By Ryan Woo, Ethan Wang
BEIJING (Reuters) – Rising unemployment in China is pushing millions of college graduates into a tough business, with some forced to take low-paying jobs or even subsist on their parents’ pensions, a dire situation that has created a new working class of “you can”. – tail children”.
The phrase has become a social media buzzword this year, drawing parallels with the word “rotten tail buildings” for the tens of millions of unfinished houses that have plagued China’s economy since 2021.
A record number of college graduates this year are looking for jobs in a labor market depressed by the disruptions caused by COVID-19, as well as regulatory crackdowns on the nation’s finance, technology and education sectors.
The unemployment rate for China’s roughly 100 million young people aged 16 to 24 rose above 20 percent for the first time last April. When it hit an all-time high of 21.3 percent in June 2023, officials abruptly suspended the data series to reevaluate how the numbers were compiled.
A year later, youth unemployment remains a headache, with the reconfigured jobless rate hitting a 2024 high of 17.1 percent in July as 11.79 million students graduated this summer in an economy still weighed down by real estate crisis.
President Xi Jinping has repeatedly emphasized that finding jobs for young people remains a top priority. The government called for more channels for young people to access potential employers, such as job fairs, and launched supportive business policies to help boost employment.
“For many Chinese college graduates, better job prospects, upward social mobility, a sunnier life outlook — all the things a college degree once promised — have become increasingly elusive,” said Yun Zhou, Assistant Professor of Sociology, University of Michigan.
Some unemployed youths have returned to their hometowns to be “full-time children”, relying on their parents’ pensions and savings.
Even those with postgraduate degrees were not spared.
After spending years climbing China’s ultra-competitive academic ladder, the “rotten tail kids” are finding their qualifications are failing to secure them jobs in a bleak economy.
Their options are limited. They either lower their expectations of high-paying jobs or find any job to make ends meet. Some also turned to crime.
Zephyr Cao obtained a master’s degree from the prestigious China Foreign Affairs University in Beijing last year.
Now 27 and back in his home province of Hebei, Cao stopped looking for full-time work after lower-than-expected wages made him question the value of his education .
“If I worked for three or four years after my bachelor’s degree, my salary would probably be similar to what I get now with a master’s degree,” Cao said.
Cao said he is considering pursuing a doctorate in hopes that his prospects will improve in a few years.
Amada Chen, a recent graduate of Hubei University of Chinese Medicine, quit her sales job at a state-owned enterprise last week after just one month.
She blamed her decision on a toxic work culture and unrealistic expectations from her boss.
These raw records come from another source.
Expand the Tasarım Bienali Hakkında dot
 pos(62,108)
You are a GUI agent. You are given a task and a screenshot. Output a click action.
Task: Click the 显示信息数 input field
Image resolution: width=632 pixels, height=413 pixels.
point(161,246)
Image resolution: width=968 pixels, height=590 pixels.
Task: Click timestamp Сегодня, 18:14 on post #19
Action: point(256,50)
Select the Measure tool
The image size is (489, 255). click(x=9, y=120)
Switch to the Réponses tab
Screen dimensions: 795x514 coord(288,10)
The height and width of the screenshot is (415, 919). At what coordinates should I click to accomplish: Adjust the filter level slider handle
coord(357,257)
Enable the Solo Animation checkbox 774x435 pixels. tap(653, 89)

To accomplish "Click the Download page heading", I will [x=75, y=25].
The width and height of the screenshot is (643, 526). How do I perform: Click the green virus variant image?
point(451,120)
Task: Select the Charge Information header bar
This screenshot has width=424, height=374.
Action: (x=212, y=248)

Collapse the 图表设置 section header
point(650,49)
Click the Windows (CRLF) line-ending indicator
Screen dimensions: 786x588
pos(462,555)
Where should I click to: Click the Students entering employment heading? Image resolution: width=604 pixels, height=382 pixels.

During the first 15 days of her trial, she was paid just 60 yuan ($8.40) a day, despite having to work 12 hours a day.
“I cried every day for a week,” she said.
Chen had wanted to become a quality inspector or a researcher, jobs she believed would suit her skills as a major in traditional Chinese medicine.
But more than 130 application letters later, he was offered mostly sales or e-commerce jobs.
Chen said she is completely finding her career path and may return to modeling.
UNCERTAIN PROSPECTS
Unemployment among college graduates is not without precedent.
In 1999, China dramatically expanded university enrollment capacity in an attempt to produce a better-educated workforce to drive its rapidly growing economy.
But the supply of graduates kept outstripping jobs, with authorities raising concerns in 2007 about job availability, a problem that eased but did not disappear entirely as more young people armed with degrees entered the market.
The outlook is uncertain even when a student’s major aligns with market needs.
Shou Chen completed his third year at Beijing University of Posts and Telecommunications this year, majoring in artificial intelligence.
However, Chen has yet to secure an internship after more than a dozen applications and remains pessimistic about the job market.
“It could be worse,” she said. “After all, there will be more and more people (in this field).”
The supply of tertiary students will exceed demand from 2024 to 2037, after which the effects of declining fertility rates will kick in and sharply close the gap, according to a study published in June by China Higher Education Research, a journal run by the Ministry of Education .
New college graduates will likely peak at about 18 million in 2034, it said.